Collected data

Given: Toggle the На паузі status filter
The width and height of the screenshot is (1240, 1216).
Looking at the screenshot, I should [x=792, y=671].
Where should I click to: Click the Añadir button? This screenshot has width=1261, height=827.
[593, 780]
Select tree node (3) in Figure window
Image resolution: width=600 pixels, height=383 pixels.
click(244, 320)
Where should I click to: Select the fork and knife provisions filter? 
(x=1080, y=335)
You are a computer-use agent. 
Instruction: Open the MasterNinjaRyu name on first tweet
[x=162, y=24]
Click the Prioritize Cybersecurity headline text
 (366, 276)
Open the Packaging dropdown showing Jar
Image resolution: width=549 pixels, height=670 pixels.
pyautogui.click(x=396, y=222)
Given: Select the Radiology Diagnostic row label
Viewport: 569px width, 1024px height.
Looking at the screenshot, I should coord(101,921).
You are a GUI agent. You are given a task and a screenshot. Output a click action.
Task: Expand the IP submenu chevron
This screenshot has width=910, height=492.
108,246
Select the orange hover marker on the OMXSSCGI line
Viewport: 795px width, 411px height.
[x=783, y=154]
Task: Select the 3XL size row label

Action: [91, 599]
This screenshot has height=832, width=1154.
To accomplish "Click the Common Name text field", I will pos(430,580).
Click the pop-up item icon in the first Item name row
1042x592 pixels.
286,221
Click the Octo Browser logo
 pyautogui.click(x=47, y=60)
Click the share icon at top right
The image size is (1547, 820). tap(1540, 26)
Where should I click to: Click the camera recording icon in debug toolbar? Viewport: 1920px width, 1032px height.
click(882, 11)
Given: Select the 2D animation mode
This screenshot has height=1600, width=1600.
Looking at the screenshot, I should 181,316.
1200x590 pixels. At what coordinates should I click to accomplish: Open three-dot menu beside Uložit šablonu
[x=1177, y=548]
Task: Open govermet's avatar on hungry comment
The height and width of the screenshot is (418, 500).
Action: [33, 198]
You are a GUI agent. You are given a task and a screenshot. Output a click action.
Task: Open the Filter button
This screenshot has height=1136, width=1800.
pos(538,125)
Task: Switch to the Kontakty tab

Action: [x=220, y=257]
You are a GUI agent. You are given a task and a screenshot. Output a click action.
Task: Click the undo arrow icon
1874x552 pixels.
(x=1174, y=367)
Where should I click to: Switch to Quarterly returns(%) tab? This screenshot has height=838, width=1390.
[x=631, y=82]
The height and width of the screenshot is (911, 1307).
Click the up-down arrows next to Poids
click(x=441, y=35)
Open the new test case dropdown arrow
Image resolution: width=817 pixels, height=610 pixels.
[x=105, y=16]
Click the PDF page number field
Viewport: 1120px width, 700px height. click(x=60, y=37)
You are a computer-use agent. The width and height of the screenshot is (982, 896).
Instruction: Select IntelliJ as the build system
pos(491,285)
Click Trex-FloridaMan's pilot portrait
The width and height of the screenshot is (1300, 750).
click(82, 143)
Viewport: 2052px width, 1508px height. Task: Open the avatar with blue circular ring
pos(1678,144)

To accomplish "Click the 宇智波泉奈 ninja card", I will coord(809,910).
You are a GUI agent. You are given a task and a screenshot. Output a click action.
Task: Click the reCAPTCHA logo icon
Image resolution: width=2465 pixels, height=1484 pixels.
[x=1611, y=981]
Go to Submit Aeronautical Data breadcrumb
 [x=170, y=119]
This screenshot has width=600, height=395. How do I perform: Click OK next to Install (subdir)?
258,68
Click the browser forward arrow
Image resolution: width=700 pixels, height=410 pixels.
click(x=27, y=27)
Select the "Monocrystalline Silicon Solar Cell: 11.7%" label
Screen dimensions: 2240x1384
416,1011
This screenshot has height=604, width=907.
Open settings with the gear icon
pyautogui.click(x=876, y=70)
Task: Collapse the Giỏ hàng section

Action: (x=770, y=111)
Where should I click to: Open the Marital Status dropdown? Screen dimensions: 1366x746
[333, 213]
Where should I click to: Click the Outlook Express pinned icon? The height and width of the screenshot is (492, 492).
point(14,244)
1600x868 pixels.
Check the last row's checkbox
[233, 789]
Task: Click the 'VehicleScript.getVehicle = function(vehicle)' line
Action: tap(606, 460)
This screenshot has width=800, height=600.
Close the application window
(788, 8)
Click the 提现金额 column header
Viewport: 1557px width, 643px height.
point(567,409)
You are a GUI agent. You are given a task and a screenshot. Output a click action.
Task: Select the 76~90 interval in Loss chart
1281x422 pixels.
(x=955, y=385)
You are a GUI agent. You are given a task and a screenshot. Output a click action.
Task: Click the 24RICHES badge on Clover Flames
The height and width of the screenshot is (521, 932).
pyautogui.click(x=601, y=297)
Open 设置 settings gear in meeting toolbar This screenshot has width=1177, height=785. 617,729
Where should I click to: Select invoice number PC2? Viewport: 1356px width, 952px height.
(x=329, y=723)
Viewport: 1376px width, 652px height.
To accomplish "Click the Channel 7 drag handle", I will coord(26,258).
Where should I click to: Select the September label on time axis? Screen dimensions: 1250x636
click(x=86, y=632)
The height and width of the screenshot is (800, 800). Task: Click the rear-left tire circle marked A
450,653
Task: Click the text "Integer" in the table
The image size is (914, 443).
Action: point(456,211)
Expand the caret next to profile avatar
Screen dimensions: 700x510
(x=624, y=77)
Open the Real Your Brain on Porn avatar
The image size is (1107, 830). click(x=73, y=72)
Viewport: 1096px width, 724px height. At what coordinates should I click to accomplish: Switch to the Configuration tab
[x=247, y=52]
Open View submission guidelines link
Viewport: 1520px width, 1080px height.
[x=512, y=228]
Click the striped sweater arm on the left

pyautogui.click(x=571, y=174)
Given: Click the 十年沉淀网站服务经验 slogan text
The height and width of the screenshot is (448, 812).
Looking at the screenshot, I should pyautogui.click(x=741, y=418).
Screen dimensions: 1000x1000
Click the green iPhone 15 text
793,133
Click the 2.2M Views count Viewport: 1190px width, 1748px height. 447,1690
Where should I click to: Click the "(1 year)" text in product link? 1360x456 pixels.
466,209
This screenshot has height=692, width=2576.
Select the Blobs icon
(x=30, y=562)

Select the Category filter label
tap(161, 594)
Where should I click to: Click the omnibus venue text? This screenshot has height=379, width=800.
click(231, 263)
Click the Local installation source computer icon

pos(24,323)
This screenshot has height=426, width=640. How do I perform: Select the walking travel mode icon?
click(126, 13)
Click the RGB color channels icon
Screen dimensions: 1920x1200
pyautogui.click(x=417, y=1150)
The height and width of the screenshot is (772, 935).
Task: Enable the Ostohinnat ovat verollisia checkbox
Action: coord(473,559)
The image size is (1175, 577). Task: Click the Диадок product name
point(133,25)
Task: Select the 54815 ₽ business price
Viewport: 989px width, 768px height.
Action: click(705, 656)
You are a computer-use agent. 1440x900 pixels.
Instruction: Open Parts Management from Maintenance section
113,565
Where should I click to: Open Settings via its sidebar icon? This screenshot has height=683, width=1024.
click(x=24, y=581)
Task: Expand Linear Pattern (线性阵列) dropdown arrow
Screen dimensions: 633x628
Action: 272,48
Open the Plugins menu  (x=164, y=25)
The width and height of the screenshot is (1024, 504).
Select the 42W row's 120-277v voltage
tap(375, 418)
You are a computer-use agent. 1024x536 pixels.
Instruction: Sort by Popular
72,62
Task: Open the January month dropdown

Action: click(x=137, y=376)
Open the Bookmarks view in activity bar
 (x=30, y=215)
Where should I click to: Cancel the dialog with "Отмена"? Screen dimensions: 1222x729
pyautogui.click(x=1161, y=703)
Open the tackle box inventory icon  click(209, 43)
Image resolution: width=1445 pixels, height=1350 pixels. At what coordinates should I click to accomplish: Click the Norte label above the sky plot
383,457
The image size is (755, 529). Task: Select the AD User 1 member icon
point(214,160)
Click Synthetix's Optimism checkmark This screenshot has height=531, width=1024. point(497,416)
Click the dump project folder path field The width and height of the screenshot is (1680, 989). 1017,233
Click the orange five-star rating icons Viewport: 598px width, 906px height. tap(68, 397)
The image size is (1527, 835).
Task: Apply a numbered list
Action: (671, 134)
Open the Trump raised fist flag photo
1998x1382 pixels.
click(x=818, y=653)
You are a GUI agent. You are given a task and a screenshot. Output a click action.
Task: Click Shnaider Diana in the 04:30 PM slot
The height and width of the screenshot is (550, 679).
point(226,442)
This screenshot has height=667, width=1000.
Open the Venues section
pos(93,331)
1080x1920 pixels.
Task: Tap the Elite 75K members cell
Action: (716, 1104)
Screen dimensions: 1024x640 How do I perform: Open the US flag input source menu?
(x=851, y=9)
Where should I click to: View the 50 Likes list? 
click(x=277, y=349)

§ **ABOUT THIS EXERCISE**: Begin at the line above that has "Click the PDF page number field" and stop after the line that has "This screenshot has height=604, width=907.", copying each line exactly and adding nothing else.

§ **ANSWER**:
Click the PDF page number field
Viewport: 1120px width, 700px height. click(x=60, y=37)
You are a computer-use agent. The width and height of the screenshot is (982, 896).
Instruction: Select IntelliJ as the build system
pos(491,285)
Click Trex-FloridaMan's pilot portrait
The width and height of the screenshot is (1300, 750).
click(82, 143)
Viewport: 2052px width, 1508px height. Task: Open the avatar with blue circular ring
pos(1678,144)

To accomplish "Click the 宇智波泉奈 ninja card", I will coord(809,910).
You are a GUI agent. You are given a task and a screenshot. Output a click action.
Task: Click the reCAPTCHA logo icon
Image resolution: width=2465 pixels, height=1484 pixels.
[x=1611, y=981]
Go to Submit Aeronautical Data breadcrumb
 [x=170, y=119]
This screenshot has width=600, height=395. How do I perform: Click OK next to Install (subdir)?
258,68
Click the browser forward arrow
Image resolution: width=700 pixels, height=410 pixels.
click(x=27, y=27)
Select the "Monocrystalline Silicon Solar Cell: 11.7%" label
Screen dimensions: 2240x1384
416,1011
This screenshot has height=604, width=907.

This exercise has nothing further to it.